| SOURCE TEXT |
= = = = =

The first measure is 1, 2, 3, 4, and then we go to the 4th string 2nd fret and that’s our note E, it’s an octave of where we started and we walk back down so it’s up get to this note and go back instead of going. You could do this little lick on the end and you’ll hear this on your original recording.
That’s three hammer to four and play the 2nd fret of the 5th string and that’s all. Just hammer one pluck down and then up on the 5th string 2nd fret. Again coming off that E chord, I’m thinking maybe of an E7, so I do that twice and that’s going to take up the 1st four bars which is again just the one chord then we move to the A chord and I’m going to play that as similar riff based off the 5th string. So down one string same thing, this time I’m going to go up to five instead of playing the 2nd fret and then you go to that 4, 5, 4, 2, 4, on the 5th string on the 4th string another thing you’ll hear sometimes they an open string. I’ll give you an example; I go to the 4th and instead of going 4, 4, 5, its 4, 0, 5, and back to the 1st riff so I got from the beginning.
Now we hit what’s called the turnaround, this goes up to a B7. Again this whole song is really just three chords it’s like E7, A7, and a B7, so on the five chord I’m going to play the next chorus, again each time Arthur Smith play it a little differently but this is transcribed from the original recording that I came up with 2, 2, 4, 0, 5, that open on A. Now this just walks up all of them 0, 2, 3, 4, do three chords, kind of cool and then you go 2, 4, 2, 4, there’s an opening on the recording. It sounds like he’s just transitioning and kind of hitting the open strings to transition to the next part so from the five chord, let’s play the whole 1st chorus.

= = = = =

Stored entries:
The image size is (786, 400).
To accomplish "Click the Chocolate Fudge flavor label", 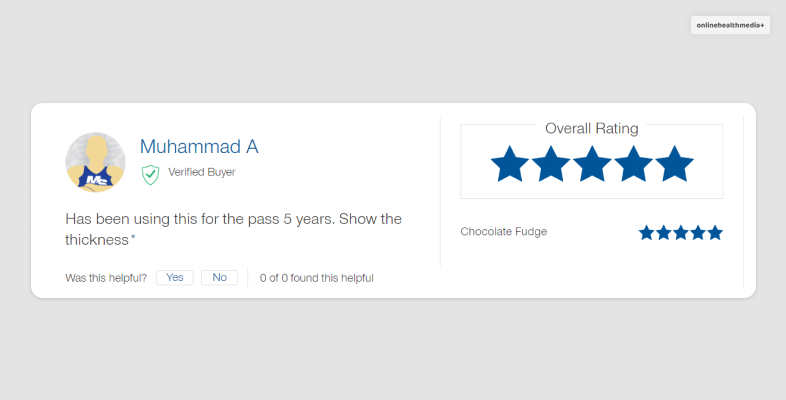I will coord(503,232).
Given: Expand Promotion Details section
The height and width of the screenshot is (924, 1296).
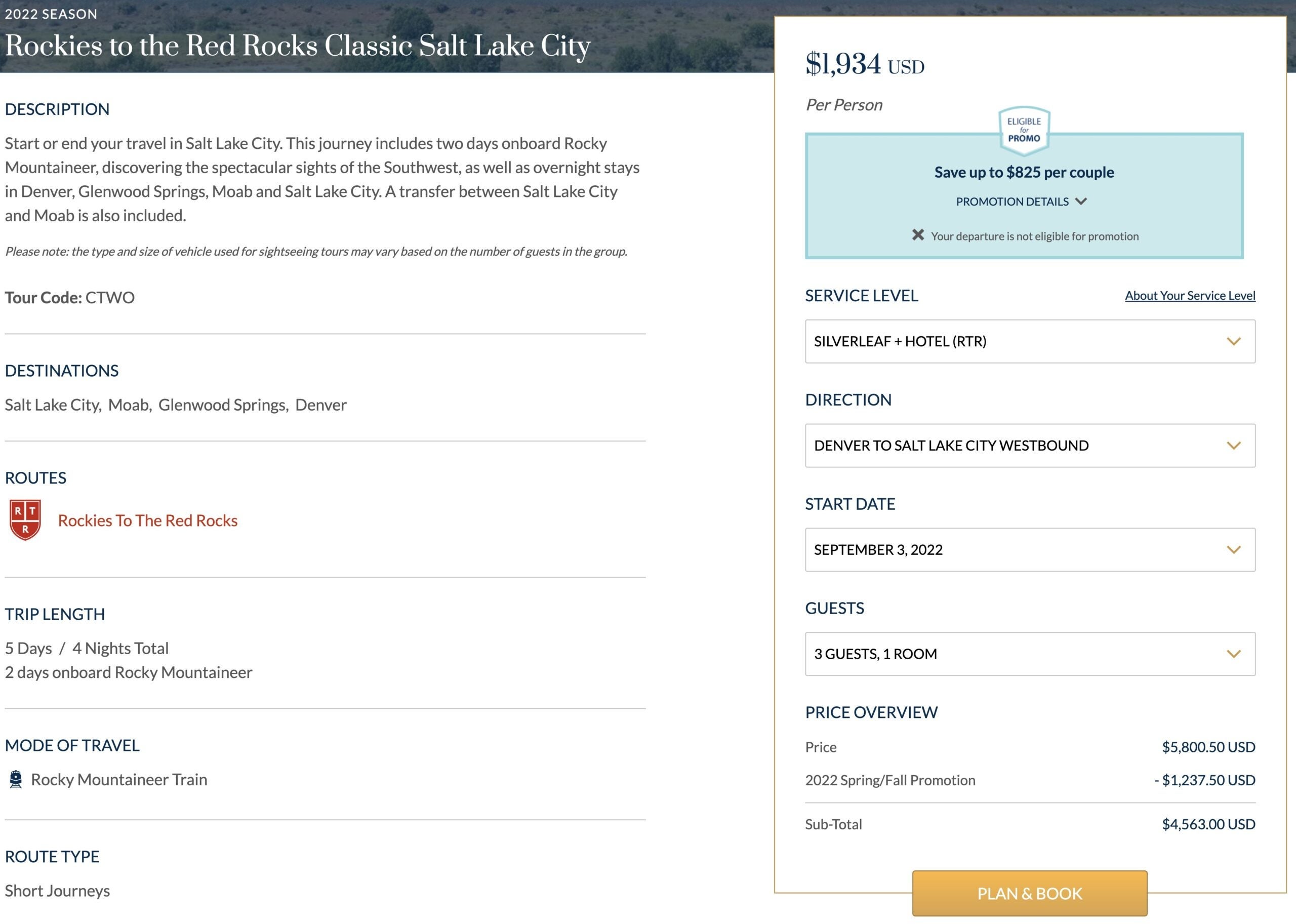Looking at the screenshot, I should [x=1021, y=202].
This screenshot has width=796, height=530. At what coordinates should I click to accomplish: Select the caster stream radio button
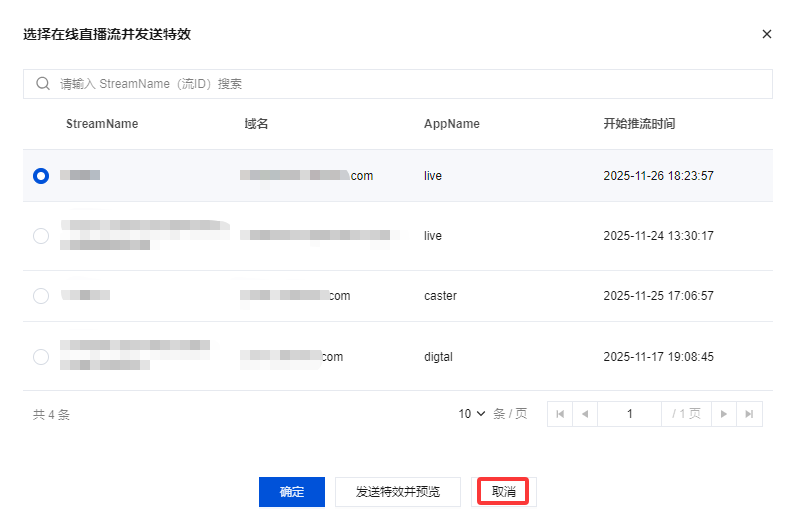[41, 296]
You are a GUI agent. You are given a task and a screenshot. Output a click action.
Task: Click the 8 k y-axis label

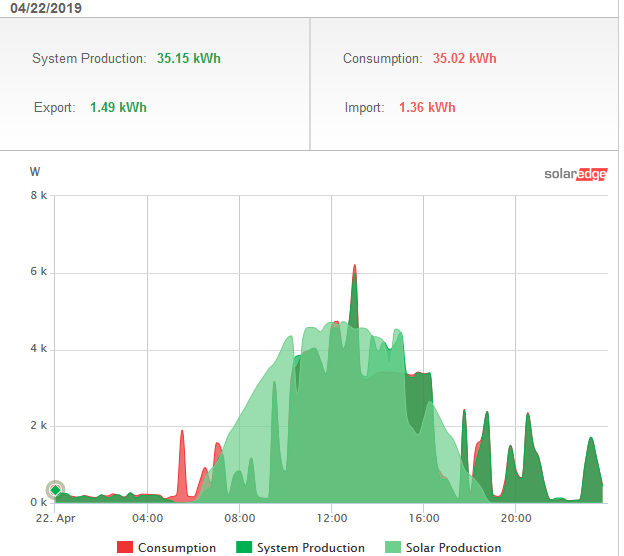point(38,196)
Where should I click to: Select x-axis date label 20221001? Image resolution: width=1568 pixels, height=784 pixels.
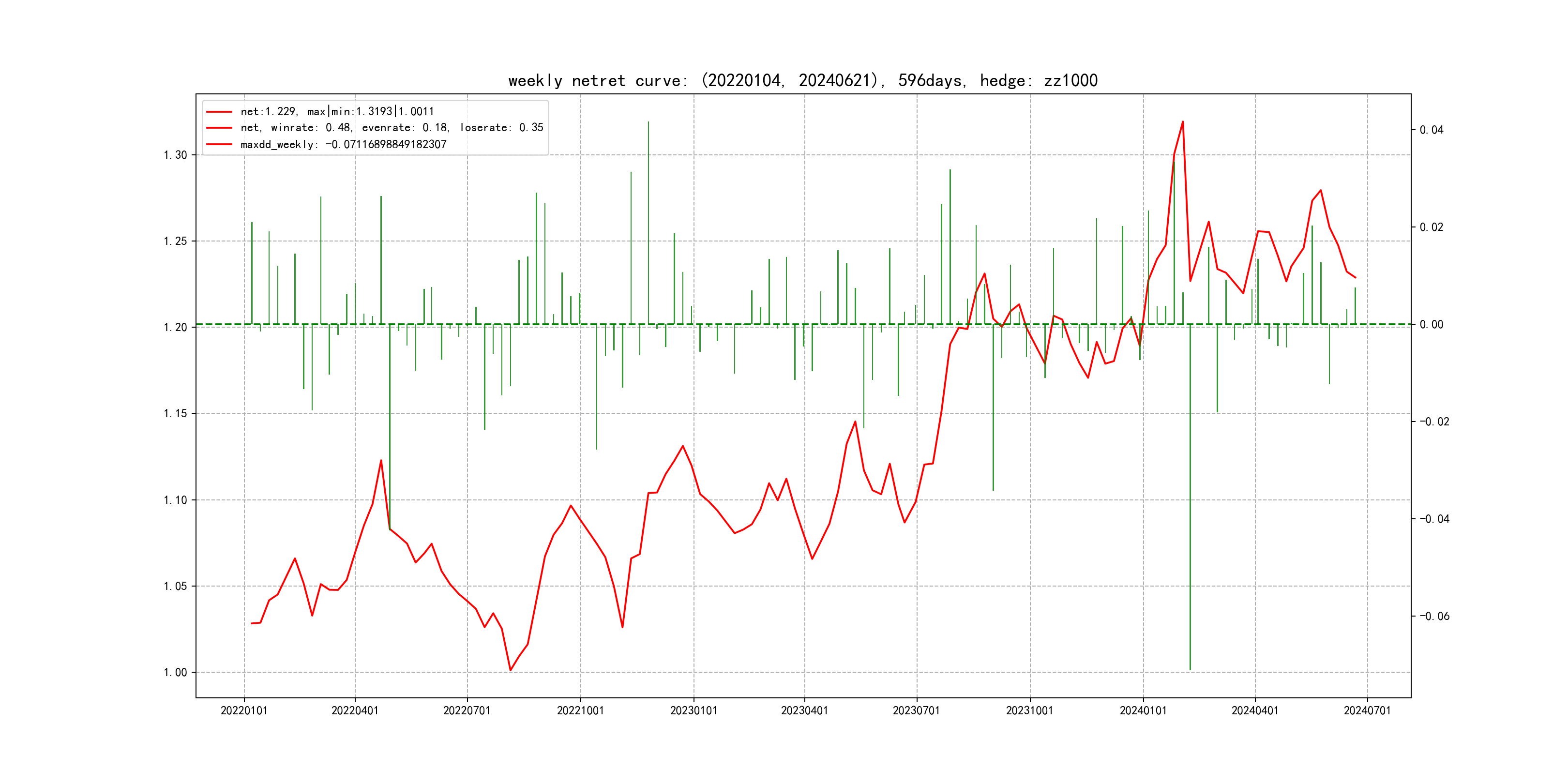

= = = = =

| DIRECTIONS |
(a) According to the guitar lesson, which three chords make up the whole song?
(b) Repeat the passage from the guitar lesson that opens with the words containing "The first measure" and closes with "your original recording.".
You won't need the data.

| SOLUTIONS TO THE EXERCISE |
(a) E7, A7, and B7.

(b)
The first measure is 1, 2, 3, 4, and then we go to the 4th string 2nd fret and that’s our note E, it’s an octave of where we started and we walk back down so it’s up get to this note and go back instead of going. You could do this little lick on the end and you’ll hear this on your original recording.